On February 18, Democratic New York state senator Andrew Gounardes and assembly member Harry Bronson introduced S8369, also nicknamed “Freelance Isn’t Free,” a new bill intended to “protect contract and freelance workers from wage theft by ensuring all freelancers receive appropriate contracts for their work, are paid in a timely manner, and have state support to recoup unpaid wages.” It would, the lawmakers explained in a release, build upon the prior New York City bill, expanding the protections for freelancers state-wide.
The bill, should it become law, would also lower the threshold for mandating additional financial remediation from contractors to contract workers should the latter not be paid in a timely manner from $800 to $250. It would also make the New York State Labor Department the regulatory agency for freelancers in the state, including New York City, where, currently, the Department of Consumer and Worker Protection oversees the protection of freelancers, but has no ability to pursue legal action against delinquent contract clients.
The move comes, the lawmakers noted, during a time in which roughly a third of working Americans are working freelance or on contract—a group that contributed nearly $1 trillion to the national economy in 2020, despite having no coverage under the National Labor Relations Act. “Freelance and contract workers play an essential role in our economy, and it’s far past time we make sure their rights as workers are fully protected statewide,” Sen. Gounardes said in a statement. “As unionization and workers’ rights efforts are growing throughout the country, it is our responsibility to protect freelancers all throughout New York State.”
Response to the proposed legislation has been lauded by such organizations as the Authors Guild and the National Writers Union.
“Over the years, NWU has collected millions of dollars for unpaid freelancers, sometimes in expensive court cases and other times by organizing the power of the freelancers to push back against deadbeat publishers,” Larry Goldbetter, president of the National Writers Union, Local 1981, said in a statement. “What's even more striking than the millions we have collected is the hundreds of millions that have gone uncollected as nonpayment and late payment has become a business model.
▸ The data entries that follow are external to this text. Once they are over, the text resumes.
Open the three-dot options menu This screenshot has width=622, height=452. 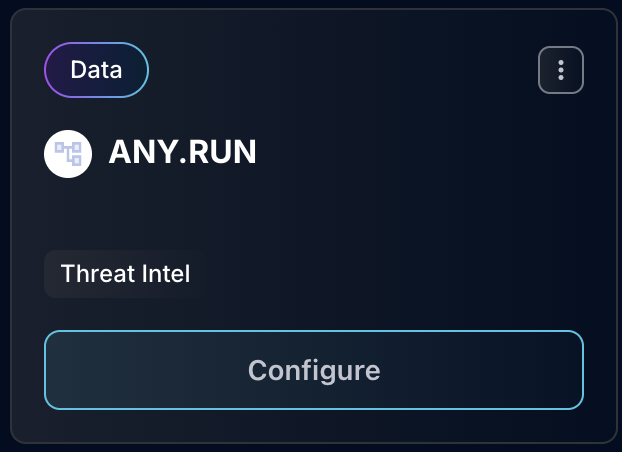pyautogui.click(x=560, y=70)
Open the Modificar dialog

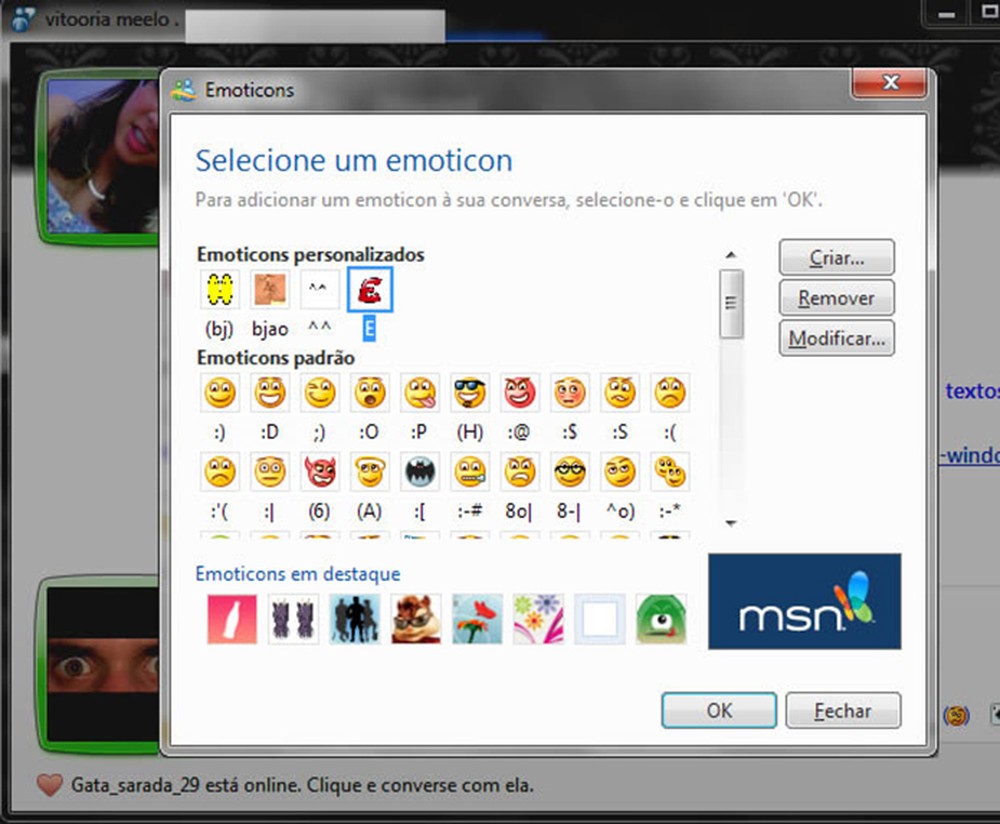838,338
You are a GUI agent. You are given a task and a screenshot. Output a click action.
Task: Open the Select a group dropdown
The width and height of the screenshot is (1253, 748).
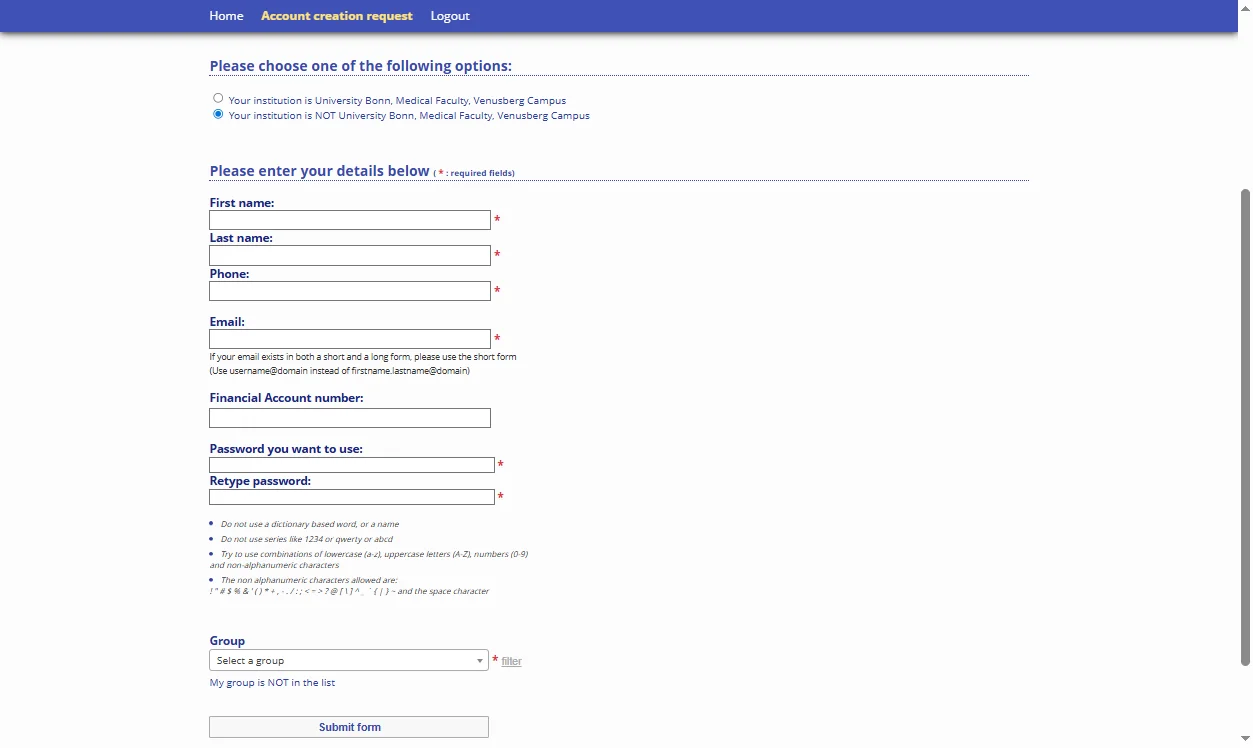click(340, 661)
Passing the Freelance Isn't Free law in New York State will be a giant step in making this model illegal and bringing independent contractors the protections of labor law they so deserve."
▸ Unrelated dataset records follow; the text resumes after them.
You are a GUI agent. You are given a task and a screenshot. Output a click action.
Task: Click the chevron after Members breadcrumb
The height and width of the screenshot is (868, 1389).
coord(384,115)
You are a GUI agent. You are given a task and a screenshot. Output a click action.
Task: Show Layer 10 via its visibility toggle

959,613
In her own statement, Mary Rasenberger, CEO of the Authors Guild, said that the guild has “seen a dramatic increase in the number of complaints from writers about very late payment or nonpayment. It is not fair that workers paid on a 1099 rather than a W-2 basis have to chase down their pay.” She added: “The Freelance Isn’t Free Act ensures that freelance workers have enforceable contracts with employers and that they are paid on time and in full. It extends the law already proven successful in New York City to freelancers in the rest of the state. It is a step in the right direction for a vital segment of the state’s workforce.”